Upgrades and Maintenance
Managing the lifecycle of your AKS cluster is a critical part of operating Kubernetes in production. This includes managing both the version of Kubernetes, and the Operating System running on your nodes.
Azure provides several tools and features to help you keep your cluster secure, up to date, and running smoothly with minimal disruption.
Kubernetes Version Upgrades
AKS supports in-place upgrades of the Kubernetes control plane and node pools. You can:
- Upgrade manually using the Azure CLI, Portal or Infrastructure as Code.
- This can include automated pipelines used to manage upgrades
- Use auto-upgrade channels to stay current with minimal effort
Keeping your cluster on a supported version ensures access to the latest features, bug fixes, and security patches. Microsoft provides 12 months of support for each GA version of Kubernetes. If you are on a version that is n-3 or older it means you are out of support and should plan to upgrade as soon as possible.
If you deploy a cluster in premium tier, you can also take advantage of the extended support lifecycle, which provides an additional 12 months of support for each version. This is particularly useful for regulated industries or mission-critical applications that require longer upgrade cycles.
Node Image Updates
Azure regularly publishes updated node images that include OS patches and runtime updates. You can:
- Trigger updates manually
- Enable automatic node image upgrades
This helps maintain security compliance and performance without needing to rebuild your node pools.
Auto-Upgrade Channels
For hands-off cluster management, AKS offers an auto-upgrade process that will apply updates for you automatically. These upgrades are split into two types:
- Kubernetes updates - manages the version of Kubernetes on your control plane and nodes
- Node updates - manages patching the operating system and software deployed to your nodes
Each of these types have different channels that allow you to select what level of updates are applied.

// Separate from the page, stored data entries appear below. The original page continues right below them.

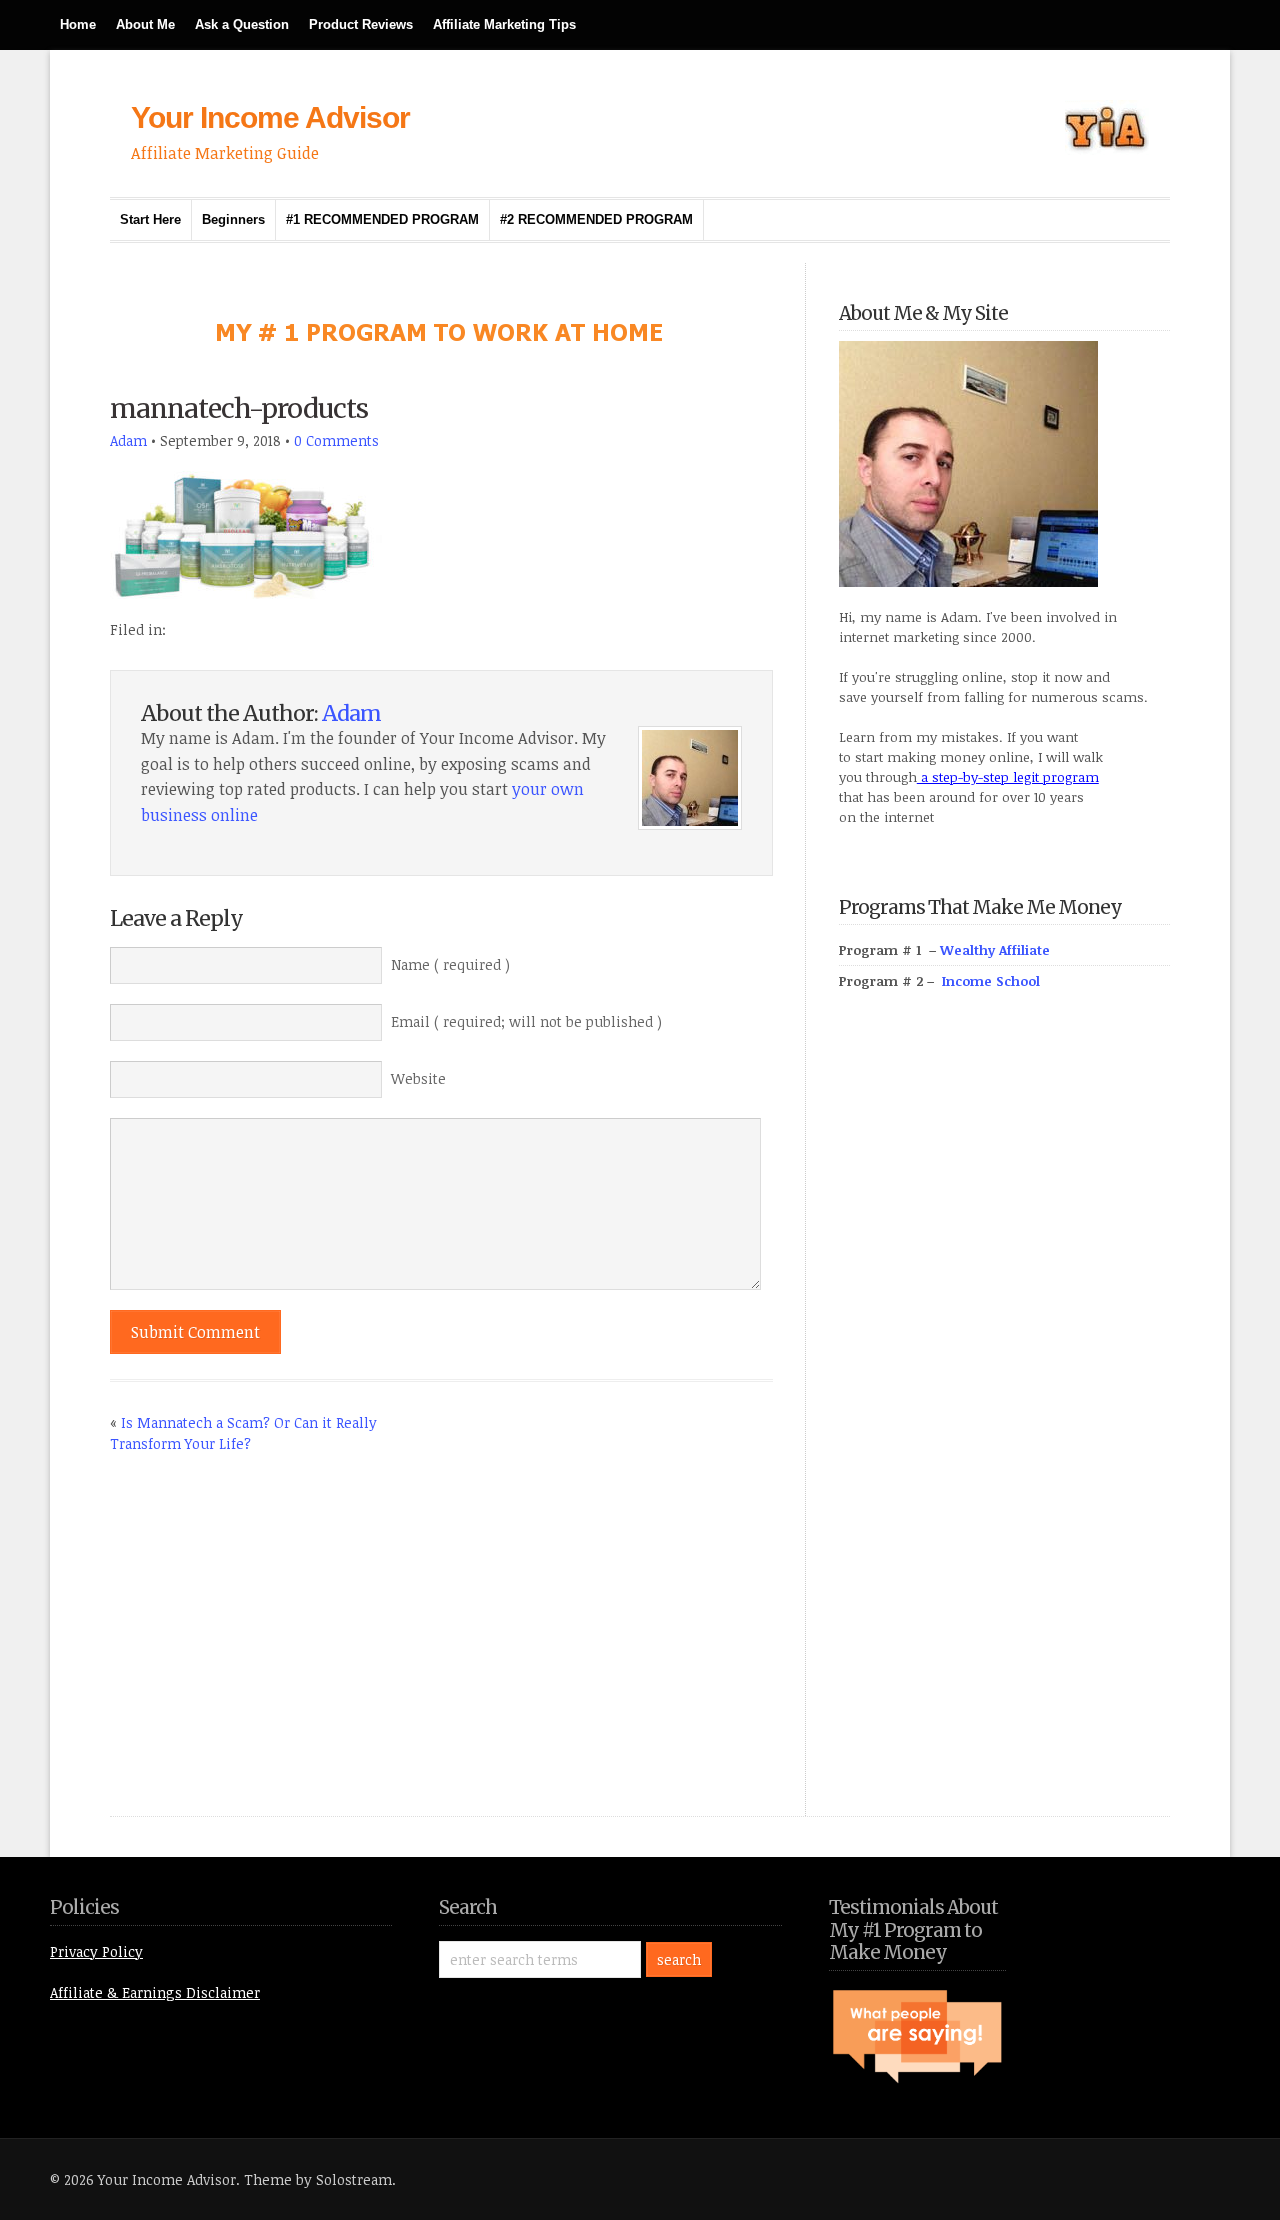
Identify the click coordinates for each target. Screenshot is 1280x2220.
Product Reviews (361, 24)
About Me (145, 24)
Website (418, 1078)
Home (78, 24)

Kubernetes Update Channels
| Channel | Description | Example Behaviour | Notes |
|---|---|---|---|
| none | Disables auto-upgrades and keeps the cluster at its current version | Cluster stays at 1.31.7 even if newer versions like 1.31.9, 1.32.6, or 1.33.3 are available | Default setting if left unchanged |
| patch | Upgrades to the latest supported patch version within the same minor version | Cluster at 1.31.7 upgrades to 1.31.9 when available | Minor version remains unchanged |
| stable | Upgrades to the latest patch on minor version N-1 | Cluster at 1.31.7 upgrades to 1.32.6 if 1.33.3 is the latest minor version | Balances stability and currency |
| rapid | Upgrades to the latest patch on the latest minor version | Cluster at 1.31.7 upgrades to 1.32.6, then to 1.33.3 | Fastest path to latest supported version |
These channels help balance stability and agility based on your workload needs.
Node Updates Channels
| Channel | Description |
|---|---|
| None | Nodes do not receive automatic security updates. You are fully responsible for patching and maintenance. |
| Unmanaged | OS updates are applied automatically via the OS’s built-in patching tools. Newly created nodes may be unpatched initially. |
| SecurityPatch | AKS-tested security patches are applied using safe deployment practices. Nodes may be re-imaged or patched live depending on the update. This option incurs extra cost for hosting VHDs. |
| NodeImage | Weekly updates apply a new AKS-tested node image with security and bug fixes. Updates follow maintenance windows and surge settings. No extra VHD cost. |
Maintenance Windows
To reduce disruption, AKS allows you to define maintenance windows — specific time periods when auto-upgrades are run. This gives you control over when changes occur, helping avoid impact during critical business hours.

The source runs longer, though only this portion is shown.